(Beginning of Working data)

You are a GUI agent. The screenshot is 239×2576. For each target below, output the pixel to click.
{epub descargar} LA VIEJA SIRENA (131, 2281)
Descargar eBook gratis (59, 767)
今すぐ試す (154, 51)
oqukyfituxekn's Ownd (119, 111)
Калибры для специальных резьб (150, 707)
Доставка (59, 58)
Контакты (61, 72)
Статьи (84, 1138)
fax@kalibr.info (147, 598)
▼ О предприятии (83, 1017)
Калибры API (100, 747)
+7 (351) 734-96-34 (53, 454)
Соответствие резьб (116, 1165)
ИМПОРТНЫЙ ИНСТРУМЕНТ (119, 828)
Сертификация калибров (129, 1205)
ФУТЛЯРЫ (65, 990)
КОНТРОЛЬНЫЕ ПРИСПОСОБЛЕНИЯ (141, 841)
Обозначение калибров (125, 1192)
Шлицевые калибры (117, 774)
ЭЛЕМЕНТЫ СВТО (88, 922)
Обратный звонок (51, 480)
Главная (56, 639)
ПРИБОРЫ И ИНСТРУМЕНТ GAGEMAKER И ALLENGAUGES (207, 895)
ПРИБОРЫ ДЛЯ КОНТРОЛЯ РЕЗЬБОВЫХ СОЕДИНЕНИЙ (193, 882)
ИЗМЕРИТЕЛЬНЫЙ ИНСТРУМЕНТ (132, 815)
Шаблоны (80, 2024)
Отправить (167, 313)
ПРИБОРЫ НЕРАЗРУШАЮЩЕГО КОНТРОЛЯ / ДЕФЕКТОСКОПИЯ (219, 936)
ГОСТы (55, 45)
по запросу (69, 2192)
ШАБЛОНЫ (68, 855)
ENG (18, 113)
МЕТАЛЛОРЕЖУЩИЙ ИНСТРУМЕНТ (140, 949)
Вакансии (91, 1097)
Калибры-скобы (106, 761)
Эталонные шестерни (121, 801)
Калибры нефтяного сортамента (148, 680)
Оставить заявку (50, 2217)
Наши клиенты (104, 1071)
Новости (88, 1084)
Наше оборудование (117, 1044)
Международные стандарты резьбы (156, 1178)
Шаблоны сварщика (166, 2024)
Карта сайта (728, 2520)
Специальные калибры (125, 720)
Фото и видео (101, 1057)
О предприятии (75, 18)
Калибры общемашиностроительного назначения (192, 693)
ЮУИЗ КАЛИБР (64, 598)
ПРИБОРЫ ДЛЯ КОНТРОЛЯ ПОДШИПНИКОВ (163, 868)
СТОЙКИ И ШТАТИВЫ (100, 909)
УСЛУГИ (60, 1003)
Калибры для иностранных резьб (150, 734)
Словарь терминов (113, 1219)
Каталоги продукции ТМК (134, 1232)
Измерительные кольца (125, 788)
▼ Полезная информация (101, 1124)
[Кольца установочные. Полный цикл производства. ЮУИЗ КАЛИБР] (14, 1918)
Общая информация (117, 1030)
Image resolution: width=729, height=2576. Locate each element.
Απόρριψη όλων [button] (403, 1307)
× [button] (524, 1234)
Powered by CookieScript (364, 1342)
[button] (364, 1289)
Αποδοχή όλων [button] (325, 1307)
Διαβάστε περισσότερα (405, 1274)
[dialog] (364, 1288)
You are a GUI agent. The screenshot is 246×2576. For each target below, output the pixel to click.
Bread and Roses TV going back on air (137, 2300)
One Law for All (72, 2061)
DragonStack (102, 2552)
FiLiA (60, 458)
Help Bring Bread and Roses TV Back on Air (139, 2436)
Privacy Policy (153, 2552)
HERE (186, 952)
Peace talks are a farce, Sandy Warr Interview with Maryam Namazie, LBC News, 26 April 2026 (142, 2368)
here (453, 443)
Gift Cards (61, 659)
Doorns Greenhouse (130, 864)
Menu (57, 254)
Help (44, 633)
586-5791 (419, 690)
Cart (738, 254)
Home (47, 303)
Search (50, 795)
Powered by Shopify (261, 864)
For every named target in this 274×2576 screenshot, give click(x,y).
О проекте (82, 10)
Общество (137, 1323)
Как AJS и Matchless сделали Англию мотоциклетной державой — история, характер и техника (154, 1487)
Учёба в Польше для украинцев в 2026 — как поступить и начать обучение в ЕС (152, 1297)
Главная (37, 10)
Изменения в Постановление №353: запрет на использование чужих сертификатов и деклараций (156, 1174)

(End of Working data)

■ What is required ■
Please copy out every entry exactly, with nothing omitted.

■ Solution ■
You are a GUI agent. The screenshot is 239×2576. For each target below, output the pixel to click.
{epub descargar} LA VIEJA SIRENA (131, 2281)
Descargar eBook gratis (59, 767)
今すぐ試す (154, 51)
oqukyfituxekn's Ownd (119, 111)
Калибры для специальных резьб (150, 707)
Доставка (59, 58)
Контакты (61, 72)
Статьи (84, 1138)
fax@kalibr.info (147, 598)
▼ О предприятии (83, 1017)
Калибры API (100, 747)
+7 (351) 734-96-34 (53, 454)
Соответствие резьб (116, 1165)
ИМПОРТНЫЙ ИНСТРУМЕНТ (119, 828)
Сертификация калибров (129, 1205)
ФУТЛЯРЫ (65, 990)
КОНТРОЛЬНЫЕ ПРИСПОСОБЛЕНИЯ (141, 841)
Обозначение калибров (125, 1192)
Шлицевые калибры (117, 774)
ЭЛЕМЕНТЫ СВТО (88, 922)
Обратный звонок (51, 480)
Главная (56, 639)
ПРИБОРЫ И ИНСТРУМЕНТ GAGEMAKER И ALLENGAUGES (207, 895)
ПРИБОРЫ ДЛЯ КОНТРОЛЯ РЕЗЬБОВЫХ СОЕДИНЕНИЙ (193, 882)
ИЗМЕРИТЕЛЬНЫЙ ИНСТРУМЕНТ (132, 815)
Шаблоны (80, 2024)
Отправить (167, 313)
ПРИБОРЫ НЕРАЗРУШАЮЩЕГО КОНТРОЛЯ / ДЕФЕКТОСКОПИЯ (219, 936)
ГОСТы (55, 45)
по запросу (69, 2192)
ШАБЛОНЫ (68, 855)
ENG (18, 113)
МЕТАЛЛОРЕЖУЩИЙ ИНСТРУМЕНТ (140, 949)
Вакансии (91, 1097)
Калибры-скобы (106, 761)
Эталонные шестерни (121, 801)
Калибры нефтяного сортамента (148, 680)
Оставить заявку (50, 2217)
Наши клиенты (104, 1071)
Новости (88, 1084)
Наше оборудование (117, 1044)
Международные стандарты резьбы (156, 1178)
Шаблоны сварщика (166, 2024)
Карта сайта (728, 2520)
Специальные калибры (125, 720)
Фото и видео (101, 1057)
О предприятии (75, 18)
Калибры общемашиностроительного назначения (192, 693)
ЮУИЗ КАЛИБР (64, 598)
ПРИБОРЫ ДЛЯ КОНТРОЛЯ ПОДШИПНИКОВ (163, 868)
СТОЙКИ И ШТАТИВЫ (100, 909)
УСЛУГИ (60, 1003)
Калибры для иностранных резьб (150, 734)
Словарь терминов (113, 1219)
Каталоги продукции ТМК (134, 1232)
Измерительные кольца (125, 788)
▼ Полезная информация (101, 1124)
[Кольца установочные. Полный цикл производства. ЮУИЗ КАЛИБР] (14, 1918)
Общая информация (117, 1030)
Image resolution: width=729, height=2576. Locate each element.
Απόρριψη όλων [button] (403, 1307)
× [button] (524, 1234)
Powered by CookieScript (364, 1342)
[button] (364, 1289)
Αποδοχή όλων [button] (325, 1307)
Διαβάστε περισσότερα (405, 1274)
[dialog] (364, 1288)
You are a GUI agent. The screenshot is 246×2576. For each target below, output the pixel to click.
Bread and Roses TV going back on air (137, 2300)
One Law for All (72, 2061)
DragonStack (102, 2552)
FiLiA (60, 458)
Help Bring Bread and Roses TV Back on Air (139, 2436)
Privacy Policy (153, 2552)
HERE (186, 952)
Peace talks are a farce, Sandy Warr Interview with Maryam Namazie, LBC News, 26 April 2026 (142, 2368)
here (453, 443)
Gift Cards (61, 659)
Doorns Greenhouse (130, 864)
Menu (57, 254)
Help (44, 633)
586-5791 (419, 690)
Cart (738, 254)
Home (47, 303)
Search (50, 795)
Powered by Shopify (261, 864)
For every named target in this 274×2576 screenshot, give click(x,y).
О проекте (82, 10)
Общество (137, 1323)
Как AJS и Matchless сделали Англию мотоциклетной державой — история, характер и техника (154, 1487)
Учёба в Польше для украинцев в 2026 — как поступить и начать обучение в ЕС (152, 1297)
Главная (37, 10)
Изменения в Постановление №353: запрет на использование чужих сертификатов и деклараций (156, 1174)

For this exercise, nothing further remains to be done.